### [Description of the task]
Reproduce verbatim the part of the items that begins with the line containing "Image resolution: width=1440" and continues through the end of the items.

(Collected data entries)
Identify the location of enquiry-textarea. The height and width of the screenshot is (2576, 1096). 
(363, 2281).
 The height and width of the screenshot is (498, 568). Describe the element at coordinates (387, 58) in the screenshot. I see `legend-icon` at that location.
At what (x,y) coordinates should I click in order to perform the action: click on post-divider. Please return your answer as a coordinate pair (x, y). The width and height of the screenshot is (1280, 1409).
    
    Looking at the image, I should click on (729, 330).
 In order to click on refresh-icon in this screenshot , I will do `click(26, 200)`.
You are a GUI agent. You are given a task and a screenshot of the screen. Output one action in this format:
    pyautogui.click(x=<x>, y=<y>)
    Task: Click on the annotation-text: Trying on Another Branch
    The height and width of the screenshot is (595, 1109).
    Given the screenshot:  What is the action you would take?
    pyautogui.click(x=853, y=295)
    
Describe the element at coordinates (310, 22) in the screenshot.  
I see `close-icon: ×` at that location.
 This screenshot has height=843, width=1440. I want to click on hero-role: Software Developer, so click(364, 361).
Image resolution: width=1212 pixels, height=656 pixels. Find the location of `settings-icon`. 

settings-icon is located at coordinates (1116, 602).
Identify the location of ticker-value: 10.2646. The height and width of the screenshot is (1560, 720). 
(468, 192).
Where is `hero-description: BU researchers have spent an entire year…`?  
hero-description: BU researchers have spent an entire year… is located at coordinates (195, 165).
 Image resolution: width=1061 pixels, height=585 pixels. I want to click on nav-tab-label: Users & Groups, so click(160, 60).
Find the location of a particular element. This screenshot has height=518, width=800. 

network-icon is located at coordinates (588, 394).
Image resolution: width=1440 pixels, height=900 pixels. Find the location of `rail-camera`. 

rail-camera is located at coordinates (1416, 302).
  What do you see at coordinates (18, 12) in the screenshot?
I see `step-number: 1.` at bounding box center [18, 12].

### [Task solution]
Image resolution: width=1440 pixels, height=900 pixels. Find the location of `rail-camera`. 

rail-camera is located at coordinates (1416, 302).
  What do you see at coordinates (18, 12) in the screenshot?
I see `step-number: 1.` at bounding box center [18, 12].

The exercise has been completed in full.